§ Try it:
Rewrite the passage of the science fair project page starting with "Improving Racial Equity" and going on through "The Potomac School)", replacing "Finalist Names" with "Finalist Name".

Abstract Search

ISEF | Projects Database | Finalist Abstract

Back to Search Results | Print PDF

Improving Racial Equity in Skin Cancer Detection: Using Artificial Intelligence Driven Synthetic Image Generation and Cascading Convolutional Neural Networks to Diagnose Cancer in Lesions of Varying Skin Tones

Booth Id:
BMED023

Category:
Biomedical and Health Sciences

Year:
2024

Finalist Names:
Choi, Kate (School: The Potomac School)

Abstract:
Massive underrepresentation of non-White skin in dermatology research contributes to significant disparities in skin cancer outcomes. Since artificial intelligence (AI) algorithms are largely trained on research databases containing a disproportionate number of skin lesion images from White patients, the potential for widening this inequality gulf is being realized: underperformance of AI models to detect skin cancer in patients with Black skin has already been demonstrated. To rectify racial disparities in AI-based skin cancer detection, this project introduces a novel AI convolutional neural network (CNN) architecture trained on high-quality synthetically generated dark skin lesion images via an AI-driven style transfer network. The CNN also utilizes a unique Cascading architectural design which has higher accuracy by allowing the model to focus its training on ambiguous lesions. In addition to its 84% accuracy in diagnosing light skin, the model demonstrates an 83% accuracy in diagnosing skin cancer in patients with dark skin, outperforming the best published models for skin cancer detection in dark skin. Given this clinically meaningful level of accuracy, the CNN will next be evaluated on real patient images in a series of clinical trials. Further steps will also include validation of an affordable user-friendly device that uses the CNN model to capture, upload, and diagnose skin lesion images. The 30 dollar device consequently serves impoverished communities across the globe without access to immediate healthcare. Addressing emerging inequities is imperative to prevent the formation of biases in AI and the medical field. Ongoing advancements prompt consideration of the fair and responsible application of these new tools.

§ Data for analysis:
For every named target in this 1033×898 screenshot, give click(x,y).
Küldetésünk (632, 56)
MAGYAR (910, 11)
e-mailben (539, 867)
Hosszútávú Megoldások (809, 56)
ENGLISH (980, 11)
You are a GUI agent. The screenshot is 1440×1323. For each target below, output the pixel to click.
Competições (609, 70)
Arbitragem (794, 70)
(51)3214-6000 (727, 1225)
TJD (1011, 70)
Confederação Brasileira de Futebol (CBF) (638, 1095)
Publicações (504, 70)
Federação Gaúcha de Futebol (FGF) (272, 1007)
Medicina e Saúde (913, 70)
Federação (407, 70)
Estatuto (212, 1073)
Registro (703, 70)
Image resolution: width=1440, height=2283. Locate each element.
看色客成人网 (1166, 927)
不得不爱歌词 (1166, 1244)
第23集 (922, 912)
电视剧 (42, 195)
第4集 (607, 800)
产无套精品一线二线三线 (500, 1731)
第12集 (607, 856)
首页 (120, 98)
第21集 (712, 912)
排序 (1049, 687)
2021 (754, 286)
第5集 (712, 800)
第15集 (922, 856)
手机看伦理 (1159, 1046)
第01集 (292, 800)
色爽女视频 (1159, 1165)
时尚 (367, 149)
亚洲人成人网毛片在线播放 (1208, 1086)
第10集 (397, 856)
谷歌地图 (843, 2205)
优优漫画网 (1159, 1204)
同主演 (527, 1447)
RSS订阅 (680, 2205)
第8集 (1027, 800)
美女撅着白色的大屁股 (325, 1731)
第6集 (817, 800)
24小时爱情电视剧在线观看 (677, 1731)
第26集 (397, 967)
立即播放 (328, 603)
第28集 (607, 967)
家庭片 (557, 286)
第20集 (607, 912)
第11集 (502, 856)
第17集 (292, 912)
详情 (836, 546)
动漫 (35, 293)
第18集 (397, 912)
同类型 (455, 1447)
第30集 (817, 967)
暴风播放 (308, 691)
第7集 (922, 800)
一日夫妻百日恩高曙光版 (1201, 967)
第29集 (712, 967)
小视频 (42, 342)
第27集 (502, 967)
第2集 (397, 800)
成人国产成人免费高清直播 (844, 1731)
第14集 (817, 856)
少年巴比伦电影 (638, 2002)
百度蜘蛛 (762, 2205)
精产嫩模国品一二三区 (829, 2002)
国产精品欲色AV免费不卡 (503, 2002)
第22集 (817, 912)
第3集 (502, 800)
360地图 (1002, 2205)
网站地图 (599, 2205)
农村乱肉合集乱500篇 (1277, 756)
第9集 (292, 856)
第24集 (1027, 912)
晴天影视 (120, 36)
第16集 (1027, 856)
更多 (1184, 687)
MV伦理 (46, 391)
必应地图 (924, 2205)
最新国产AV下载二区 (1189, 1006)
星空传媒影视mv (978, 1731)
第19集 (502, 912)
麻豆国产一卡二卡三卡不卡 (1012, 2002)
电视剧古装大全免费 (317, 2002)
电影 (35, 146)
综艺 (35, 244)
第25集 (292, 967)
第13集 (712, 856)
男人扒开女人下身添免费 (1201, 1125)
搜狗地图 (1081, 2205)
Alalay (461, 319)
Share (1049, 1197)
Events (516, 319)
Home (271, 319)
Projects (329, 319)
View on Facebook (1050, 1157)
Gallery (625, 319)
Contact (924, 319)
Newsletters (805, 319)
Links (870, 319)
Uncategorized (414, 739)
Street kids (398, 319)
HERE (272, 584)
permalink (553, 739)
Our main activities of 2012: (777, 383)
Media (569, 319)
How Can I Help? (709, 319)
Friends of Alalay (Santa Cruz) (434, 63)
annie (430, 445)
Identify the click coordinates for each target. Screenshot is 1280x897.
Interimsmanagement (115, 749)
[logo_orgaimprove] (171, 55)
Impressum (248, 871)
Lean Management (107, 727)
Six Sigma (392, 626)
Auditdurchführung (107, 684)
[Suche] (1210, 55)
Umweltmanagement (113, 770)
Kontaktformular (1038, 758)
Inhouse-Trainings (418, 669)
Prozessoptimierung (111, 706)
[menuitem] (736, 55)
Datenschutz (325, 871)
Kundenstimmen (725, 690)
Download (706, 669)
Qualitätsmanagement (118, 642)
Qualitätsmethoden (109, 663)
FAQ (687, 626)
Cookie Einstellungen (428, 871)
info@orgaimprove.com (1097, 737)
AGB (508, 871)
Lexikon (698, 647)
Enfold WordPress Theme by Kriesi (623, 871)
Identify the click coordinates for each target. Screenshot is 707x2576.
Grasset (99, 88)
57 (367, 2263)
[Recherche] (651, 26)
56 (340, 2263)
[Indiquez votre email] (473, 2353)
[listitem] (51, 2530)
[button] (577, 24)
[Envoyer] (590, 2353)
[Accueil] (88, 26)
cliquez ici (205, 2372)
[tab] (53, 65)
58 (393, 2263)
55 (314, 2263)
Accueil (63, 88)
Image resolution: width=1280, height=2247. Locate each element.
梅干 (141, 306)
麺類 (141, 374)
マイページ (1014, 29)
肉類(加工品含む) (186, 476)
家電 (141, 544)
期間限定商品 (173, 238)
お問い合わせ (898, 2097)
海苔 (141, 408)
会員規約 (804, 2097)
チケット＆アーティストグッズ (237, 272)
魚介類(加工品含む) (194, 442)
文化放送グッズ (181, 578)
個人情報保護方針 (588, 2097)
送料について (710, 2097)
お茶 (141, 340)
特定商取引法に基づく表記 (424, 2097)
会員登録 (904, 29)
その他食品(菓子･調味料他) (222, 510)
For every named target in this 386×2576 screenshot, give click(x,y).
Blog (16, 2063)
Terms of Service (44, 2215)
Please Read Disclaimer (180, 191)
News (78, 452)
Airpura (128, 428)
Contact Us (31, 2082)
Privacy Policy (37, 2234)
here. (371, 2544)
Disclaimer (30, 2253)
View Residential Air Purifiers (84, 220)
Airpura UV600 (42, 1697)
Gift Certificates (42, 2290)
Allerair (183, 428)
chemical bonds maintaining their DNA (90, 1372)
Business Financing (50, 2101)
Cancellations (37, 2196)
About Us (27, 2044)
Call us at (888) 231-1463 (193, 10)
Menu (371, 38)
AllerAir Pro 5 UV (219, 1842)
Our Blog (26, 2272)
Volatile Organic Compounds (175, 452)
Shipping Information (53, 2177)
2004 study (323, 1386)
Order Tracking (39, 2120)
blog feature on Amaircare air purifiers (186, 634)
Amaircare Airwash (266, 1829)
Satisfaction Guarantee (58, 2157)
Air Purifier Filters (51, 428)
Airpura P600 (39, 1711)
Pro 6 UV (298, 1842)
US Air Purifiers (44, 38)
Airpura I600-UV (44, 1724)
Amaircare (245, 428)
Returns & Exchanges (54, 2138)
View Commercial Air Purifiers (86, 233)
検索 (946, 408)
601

§ Solution to the exercise:
Improving Racial Equity in Skin Cancer Detection: Using Artificial Intelligence Driven Synthetic Image Generation and Cascading Convolutional Neural Networks to Diagnose Cancer in Lesions of Varying Skin Tones

Booth Id:
BMED023

Category:
Biomedical and Health Sciences

Year:
2024

Finalist Name:
Choi, Kate (School: The Potomac School)